Абрамов долго говорил на эту тему — о создании санатория, о бедствиях эмиграции, о мечте создать за границей русский художественный журнал, причем намекнул, что при содействии Семова можно было бы и денег достать на это дело.
— Не торопитесь с отъездом, — сказал он просительно: — вам, как художнику, Давос даст новые впечатления, возбудит новые чувства и мысли. Может быть, даже вдохновитесь на новую картину… Я бы посоветовал вам пожить здесь, понаблюдать новую для вас жизнь. Интересные типы, великолепная природа, а если побываете в Женеве или на Ривьере, — вероятно встретитесь с большими людьми: там совсем не то, что в Давосе; здесь — мелочь, отработанный пар…
Валерьян с невольным сочувствием слушал этого живого, кипучего, энергичного человека, приговоренного к пожизненной добровольной ссылке в Давос.
В это время вернулся Галин и сообщил, что виделся с доктором: сегодня же художник с женой может переселиться в санаторий.
— Прекрасно! — сказал Абрамов, вставая. — Устраивайтесь, а вечерком соберемся у меня в редакции: ведь надо же отпраздновать ваш приезд.
Санаторий отличался от гостиницы только тишиной и строгим режимом. Доктор — серьезный немец — долго выстукивал и выслушивал грудь Наташи, определил у нее начало туберкулеза, о чем и заявил ей совершенно спокойно.
Когда они остались вдвоем, Наташа неожиданно заплакала, прижавшись головой к плечу Валерьяна. Лицо ее приняло жалкое, детское выражение. Это плачущее, беспомощное личико невозможно было видеть равнодушно. Сердце Валерьяна заныло от глубокого, жгучего сострадания.
— Одного ребенка отняла могила, — рыдала Наташа, — другого отняли люди… Ты уедешь… бросишь здесь… Я не поправлюсь, умру.

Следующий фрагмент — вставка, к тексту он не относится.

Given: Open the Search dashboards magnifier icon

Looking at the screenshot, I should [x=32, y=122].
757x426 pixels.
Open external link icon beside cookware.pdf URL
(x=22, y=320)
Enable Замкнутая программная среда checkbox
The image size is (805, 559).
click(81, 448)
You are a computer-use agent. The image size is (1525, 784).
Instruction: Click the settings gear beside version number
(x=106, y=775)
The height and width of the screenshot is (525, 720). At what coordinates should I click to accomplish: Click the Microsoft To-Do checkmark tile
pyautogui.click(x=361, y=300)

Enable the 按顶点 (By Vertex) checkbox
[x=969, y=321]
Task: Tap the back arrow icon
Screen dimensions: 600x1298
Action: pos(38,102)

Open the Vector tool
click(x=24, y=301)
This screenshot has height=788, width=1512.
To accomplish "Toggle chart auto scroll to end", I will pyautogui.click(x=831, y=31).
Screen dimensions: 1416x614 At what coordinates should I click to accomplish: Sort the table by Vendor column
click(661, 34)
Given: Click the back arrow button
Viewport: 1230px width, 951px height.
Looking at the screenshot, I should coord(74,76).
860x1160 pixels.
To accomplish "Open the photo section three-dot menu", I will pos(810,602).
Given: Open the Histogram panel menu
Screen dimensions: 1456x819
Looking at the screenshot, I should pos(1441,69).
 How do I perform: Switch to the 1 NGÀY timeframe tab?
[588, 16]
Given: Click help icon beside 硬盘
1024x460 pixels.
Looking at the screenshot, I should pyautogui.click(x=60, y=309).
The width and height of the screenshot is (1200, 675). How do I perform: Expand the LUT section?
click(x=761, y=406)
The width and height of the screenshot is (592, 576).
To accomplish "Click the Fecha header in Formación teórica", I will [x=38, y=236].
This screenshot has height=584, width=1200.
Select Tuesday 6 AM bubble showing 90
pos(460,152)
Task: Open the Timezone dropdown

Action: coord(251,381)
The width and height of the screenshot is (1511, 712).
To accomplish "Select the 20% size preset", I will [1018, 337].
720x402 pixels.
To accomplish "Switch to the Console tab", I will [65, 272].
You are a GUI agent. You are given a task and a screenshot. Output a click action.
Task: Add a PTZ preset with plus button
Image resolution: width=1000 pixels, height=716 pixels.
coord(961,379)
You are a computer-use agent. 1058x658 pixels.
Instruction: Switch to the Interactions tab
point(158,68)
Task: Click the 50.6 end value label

Валерьян прижал ее лицо, облитое слезами, бесконечно любимое, к своей груди, гладил ее золотистые густые волосы и утешал, как мог. Чувствовал, что и сам не может бросить ее здесь: ехать? куда? зачем?.. Работать? Вряд ли что выйдет из такой работы, когда разбита жизнь и семья, когда разлука с больной женой будет постоянной мукой, а ребенок отдан на попечение такого мертвого человека, как безумная мать Наташи. Жизнь разбилась, и ее восстановление зависит от того, выздоровеет ли Наташа. Но какое же лечение поможет, если она будет жить здесь в вечной тоске и слезах? А он? Разве возможно спокойное творчество в таком настроении? Придется бросить работу еще на год и остаться здесь, вместе с нею. Когда Наташа будет у него на глазах, можно хоть что-нибудь делать, в крайнем случае — издавать этот журнал, о котором говорил Абрамов. Да, наконец, уж пусть лучше пропадет еще один год (деньги пока еще есть), — лишь бы спасти ее от смерти, лишь бы она жива осталась…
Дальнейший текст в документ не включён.